Broadway stars have understudies. Now, an increasingly popular radioactive isotope has its own stand-in. Developed in part by researchers at the National Institute of Standards and Technology (NIST), the substance might ultimately improve medical imaging, speed up clinical trials of many drugs and facilitate efforts to develop more individualized medical treatment.
The number of medical images obtained through the technique known as positron emission tomography (PET) is increasing at a rate of 20 percent a year--and this has correspondingly increased the use of fluorine-18, the radioactive isotope of choice in the vast majority of PET procedures. Injected into the bloodstream while bound to "carrier" molecules, fluorine-18 lights up the body during PET scans to perform such jobs as revealing tumors, monitoring heart activity and determining which regions of the brain are active during certain tasks.
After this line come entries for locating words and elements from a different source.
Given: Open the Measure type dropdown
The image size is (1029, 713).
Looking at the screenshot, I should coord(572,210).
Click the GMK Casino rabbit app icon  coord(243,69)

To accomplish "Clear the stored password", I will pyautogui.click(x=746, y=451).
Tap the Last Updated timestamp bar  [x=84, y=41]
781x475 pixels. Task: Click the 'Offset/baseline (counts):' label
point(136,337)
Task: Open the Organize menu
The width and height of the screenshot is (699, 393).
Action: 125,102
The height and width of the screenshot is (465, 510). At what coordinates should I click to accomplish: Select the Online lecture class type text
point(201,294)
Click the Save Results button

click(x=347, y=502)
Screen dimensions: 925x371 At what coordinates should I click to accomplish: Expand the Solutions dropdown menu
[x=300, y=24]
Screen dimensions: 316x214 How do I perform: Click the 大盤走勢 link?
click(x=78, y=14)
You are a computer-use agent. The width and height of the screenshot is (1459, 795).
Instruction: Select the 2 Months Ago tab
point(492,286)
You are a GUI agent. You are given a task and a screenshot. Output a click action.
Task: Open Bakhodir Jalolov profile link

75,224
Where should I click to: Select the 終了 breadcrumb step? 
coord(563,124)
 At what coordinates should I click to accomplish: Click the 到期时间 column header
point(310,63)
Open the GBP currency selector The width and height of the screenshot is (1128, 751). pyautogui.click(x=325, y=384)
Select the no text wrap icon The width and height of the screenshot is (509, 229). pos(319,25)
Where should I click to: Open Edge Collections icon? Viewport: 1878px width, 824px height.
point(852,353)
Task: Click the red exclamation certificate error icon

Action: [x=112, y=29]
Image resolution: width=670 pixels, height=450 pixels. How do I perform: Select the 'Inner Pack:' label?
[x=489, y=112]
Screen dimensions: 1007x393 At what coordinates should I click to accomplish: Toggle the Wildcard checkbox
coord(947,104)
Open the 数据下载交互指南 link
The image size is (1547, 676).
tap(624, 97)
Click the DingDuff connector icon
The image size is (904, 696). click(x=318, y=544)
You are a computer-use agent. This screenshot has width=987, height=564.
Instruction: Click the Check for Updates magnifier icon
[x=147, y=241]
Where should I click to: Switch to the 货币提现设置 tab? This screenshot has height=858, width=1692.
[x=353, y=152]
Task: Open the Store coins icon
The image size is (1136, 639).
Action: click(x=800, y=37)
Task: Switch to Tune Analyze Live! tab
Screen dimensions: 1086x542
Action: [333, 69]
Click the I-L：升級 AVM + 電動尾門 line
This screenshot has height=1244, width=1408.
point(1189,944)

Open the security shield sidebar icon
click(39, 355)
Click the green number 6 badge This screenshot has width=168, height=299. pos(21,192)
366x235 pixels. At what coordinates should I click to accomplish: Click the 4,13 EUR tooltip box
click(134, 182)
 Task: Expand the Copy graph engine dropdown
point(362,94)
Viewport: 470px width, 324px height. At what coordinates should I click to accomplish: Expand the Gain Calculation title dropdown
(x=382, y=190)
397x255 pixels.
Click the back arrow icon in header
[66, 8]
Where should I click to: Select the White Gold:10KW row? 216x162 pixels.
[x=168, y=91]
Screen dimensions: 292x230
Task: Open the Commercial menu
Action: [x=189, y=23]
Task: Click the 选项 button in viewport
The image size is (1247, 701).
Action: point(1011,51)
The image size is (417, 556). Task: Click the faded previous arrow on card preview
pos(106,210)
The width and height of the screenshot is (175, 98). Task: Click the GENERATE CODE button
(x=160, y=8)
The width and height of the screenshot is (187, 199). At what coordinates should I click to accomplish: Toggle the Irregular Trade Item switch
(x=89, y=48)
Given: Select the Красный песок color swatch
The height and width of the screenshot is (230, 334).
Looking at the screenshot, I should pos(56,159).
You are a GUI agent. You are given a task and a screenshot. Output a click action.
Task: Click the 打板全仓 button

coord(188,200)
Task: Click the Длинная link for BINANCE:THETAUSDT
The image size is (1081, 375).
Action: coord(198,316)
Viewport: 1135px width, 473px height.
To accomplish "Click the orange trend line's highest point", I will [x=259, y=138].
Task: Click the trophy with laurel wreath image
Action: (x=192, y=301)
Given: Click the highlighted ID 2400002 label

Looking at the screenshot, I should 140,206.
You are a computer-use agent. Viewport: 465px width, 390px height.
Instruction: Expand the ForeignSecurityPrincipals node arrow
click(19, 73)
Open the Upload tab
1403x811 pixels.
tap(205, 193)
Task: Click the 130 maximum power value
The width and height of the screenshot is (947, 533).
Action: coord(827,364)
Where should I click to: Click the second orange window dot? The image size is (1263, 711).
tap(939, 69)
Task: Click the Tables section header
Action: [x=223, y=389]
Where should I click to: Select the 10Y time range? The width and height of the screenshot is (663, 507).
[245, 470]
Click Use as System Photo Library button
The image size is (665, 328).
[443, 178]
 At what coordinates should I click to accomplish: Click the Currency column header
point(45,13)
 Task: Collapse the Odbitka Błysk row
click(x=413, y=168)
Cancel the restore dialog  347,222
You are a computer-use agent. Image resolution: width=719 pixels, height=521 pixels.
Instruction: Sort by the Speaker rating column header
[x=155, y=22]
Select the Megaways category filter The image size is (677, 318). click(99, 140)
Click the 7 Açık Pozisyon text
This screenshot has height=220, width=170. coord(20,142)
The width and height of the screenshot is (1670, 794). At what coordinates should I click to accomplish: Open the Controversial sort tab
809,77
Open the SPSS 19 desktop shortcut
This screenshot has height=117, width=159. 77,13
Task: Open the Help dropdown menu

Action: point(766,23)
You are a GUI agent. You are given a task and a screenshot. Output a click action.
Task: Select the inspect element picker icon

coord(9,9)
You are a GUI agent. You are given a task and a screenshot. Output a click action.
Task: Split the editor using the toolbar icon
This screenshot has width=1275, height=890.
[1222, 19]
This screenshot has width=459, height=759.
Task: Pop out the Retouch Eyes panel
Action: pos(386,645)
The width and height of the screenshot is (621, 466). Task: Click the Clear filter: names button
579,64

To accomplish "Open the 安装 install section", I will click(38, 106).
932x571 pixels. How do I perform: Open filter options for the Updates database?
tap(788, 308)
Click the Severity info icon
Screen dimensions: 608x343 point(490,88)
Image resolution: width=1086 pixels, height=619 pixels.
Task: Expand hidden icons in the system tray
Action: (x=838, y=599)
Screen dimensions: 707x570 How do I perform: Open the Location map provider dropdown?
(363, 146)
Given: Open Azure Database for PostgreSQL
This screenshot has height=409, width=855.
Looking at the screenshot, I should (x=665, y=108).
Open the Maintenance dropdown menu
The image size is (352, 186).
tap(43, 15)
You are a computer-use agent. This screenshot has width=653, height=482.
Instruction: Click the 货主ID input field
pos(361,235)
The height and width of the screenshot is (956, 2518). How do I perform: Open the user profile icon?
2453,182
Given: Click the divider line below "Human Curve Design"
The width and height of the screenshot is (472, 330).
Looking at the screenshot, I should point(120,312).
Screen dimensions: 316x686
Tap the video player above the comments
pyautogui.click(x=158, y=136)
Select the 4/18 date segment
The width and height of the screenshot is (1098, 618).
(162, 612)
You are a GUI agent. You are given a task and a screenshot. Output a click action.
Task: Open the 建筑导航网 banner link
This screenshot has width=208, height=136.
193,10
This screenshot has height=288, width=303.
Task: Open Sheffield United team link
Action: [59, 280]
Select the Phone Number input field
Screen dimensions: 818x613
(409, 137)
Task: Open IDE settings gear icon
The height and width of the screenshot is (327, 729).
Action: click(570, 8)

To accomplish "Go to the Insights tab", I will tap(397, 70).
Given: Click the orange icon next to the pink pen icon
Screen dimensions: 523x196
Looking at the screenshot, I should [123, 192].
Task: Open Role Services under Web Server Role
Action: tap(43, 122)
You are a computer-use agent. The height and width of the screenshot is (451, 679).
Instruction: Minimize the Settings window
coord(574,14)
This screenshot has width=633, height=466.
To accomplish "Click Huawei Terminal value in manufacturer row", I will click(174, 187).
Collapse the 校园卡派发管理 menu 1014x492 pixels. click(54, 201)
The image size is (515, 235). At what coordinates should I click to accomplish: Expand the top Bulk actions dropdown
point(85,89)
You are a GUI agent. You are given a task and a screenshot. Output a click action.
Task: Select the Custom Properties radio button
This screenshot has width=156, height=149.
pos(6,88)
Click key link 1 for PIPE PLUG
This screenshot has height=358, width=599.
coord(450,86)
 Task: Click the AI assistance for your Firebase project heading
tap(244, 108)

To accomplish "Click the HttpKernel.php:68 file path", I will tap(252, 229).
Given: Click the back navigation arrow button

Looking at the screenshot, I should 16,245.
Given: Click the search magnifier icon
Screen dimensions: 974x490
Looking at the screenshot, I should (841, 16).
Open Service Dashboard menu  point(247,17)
However, fluorine-18 has a very short life--a batch of the stuff decays to half its initial quantity in fewer than two hours, and less than one-ten-thousandth of the original amount is left after a single day. Because the stuff decays so quickly, it is not possible for a single central lab to make precise measurements on fluorine-18 solutions and then distribute them to far-flung centers to calibrate PET machines. This lack of a "standard reference" for fluorine-18 means that PET-related measurements from center to center, from patient to patient, and even in the same patient over time, are difficult or impossible to compare with one another.
NIST researchers, collaborating with an Ohio-based nuclear medicine company called RadQual, have turned to germanium-68 as a calibration surrogate for fluorine-18. This germanium isotope is much longer lived--its half-life is 270.95 days--but its radiation decay characteristics are otherwise similar to fluorine-18. Small differences between measurements of germanium-68 and fluorine-18 can be accounted for through the use of mathematical "conversion factors." Germanium-68 never would be used in actual PET procedures; it would only be used to calibrate the machines properly, enabling more accurate measurements of the fluorine-18 isotopes. Although germanium-68 has been used for performing corrections on PET scanners, the industry has lacked a nationally traceable standard reference material for instrument calibration.
NIST researchers have calibrated solutions of germanium-68 that could become the basis of a new standard reference material for this isotope. The next phase of this project involves working with RadQual to calibrate a new "mock" syringe standard that would use germanium-68 embedded in an epoxy to simulate fluorine-18 in a syringe. This would help researchers more accurately determine the amount of fluorine-18 to be injected into patients during the PET procedure so as to minimize radiation dose while still producing the best image. NIST is also working independently on a germanium-68-based PET "phantom" that can be used to calibrate PET scanners in a way that is traceable back to NIST.
The first commercial products from this collaboration may be reaching PET centers later this year. By giving doctors more accurate results on how specific patients are responding to cancer treatments and providing more precise indications earlier in clinical trials as to how individual patients are metabolizing particular drugs, better standards for PET imaging may hasten the arrival of "individualized" medicine.